Now suppose that we want to compute P(J). We can do
this by "marginalizing" the joint distribution. In other words, we
sum over all possible values of the other variables:
P(J) = sum[B,E,A,M] P(B,E,A,J,M)
Remember that in any boldface P formula, we can substitute in
any value for the variables that appear in the equation. In
this case, we can substitute either J=1 or J=0:
P(J=0) = sum[B,E,A,M] P(B,E,A,J=0,M)
P(J=1) = sum[B,E,A,M] P(B,E,A,J=1,M) (1)
So this shows one way that we could compute P(J).
However, it is very expensive, because we must multiply out all of the
probability distributions, and this will take time that is exponential
in the number of distributions.

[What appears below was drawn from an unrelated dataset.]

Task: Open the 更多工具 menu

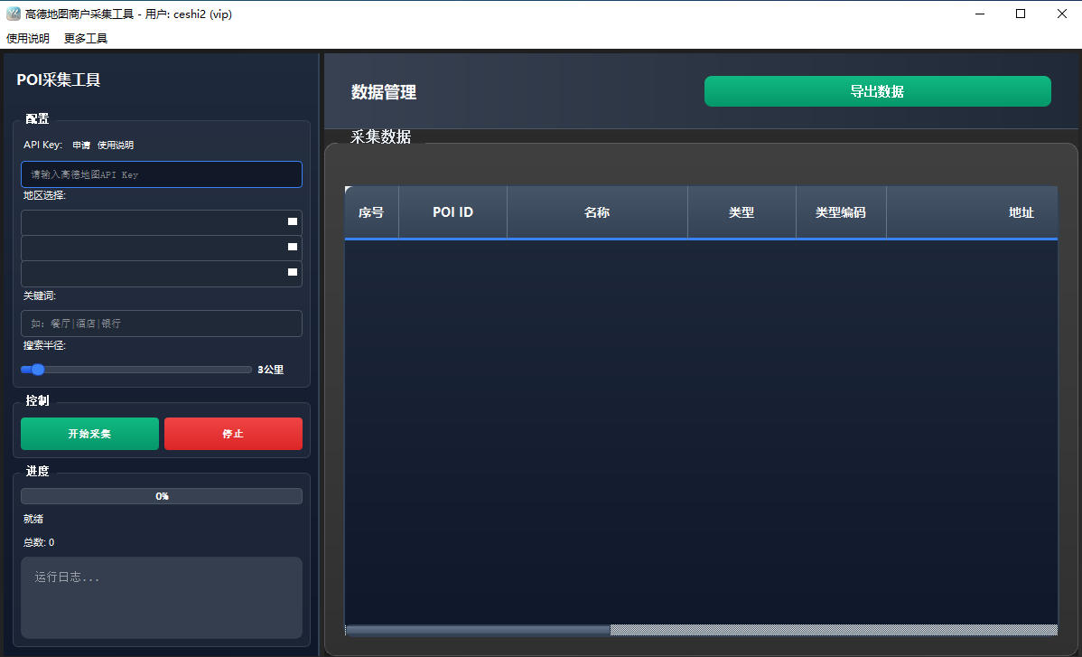Action: 84,37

Is there a cheaper way?
The answer is YES. Consider the following simple example:
ace + acf + ade + adf + bce + bcf + bde + bdf (2)
This is a large expression that requires 16 multiplications and 7
additions to evaluation. But we can factor out the common terms
a and b and obtain the expression
a(ce + cf + de + df) + b(ce + cf + de + df)
Notice that the two terms in parentheses are identical, so we can
factor them out:
(a + b)(ce + cf + de + df)
We can do the same thing with the terms involving c and
d, and we obtain
(a + b)(c + d)(e + f) (3)
This requires 2 multiplications and 3 additions, so it is much more
efficient. We want to do the same thing with the conformal products.
Now let us return to the problem of computing P(J),
which we wrote as equation (1) above. Let us rewrite this in terms of
the conformal product of the original probability tables:
P(J) = sum[B,E,A,M] P(B) * P(E) * P(A|B,E) * P(J|A) * P(M|A)
This has the same structure as our example, equation (2). We are
taking a sum of many product terms. But we can "push" the summations
inside some of the products and get a formula that looks more like
equation (3). For example, consider the term P(M|A).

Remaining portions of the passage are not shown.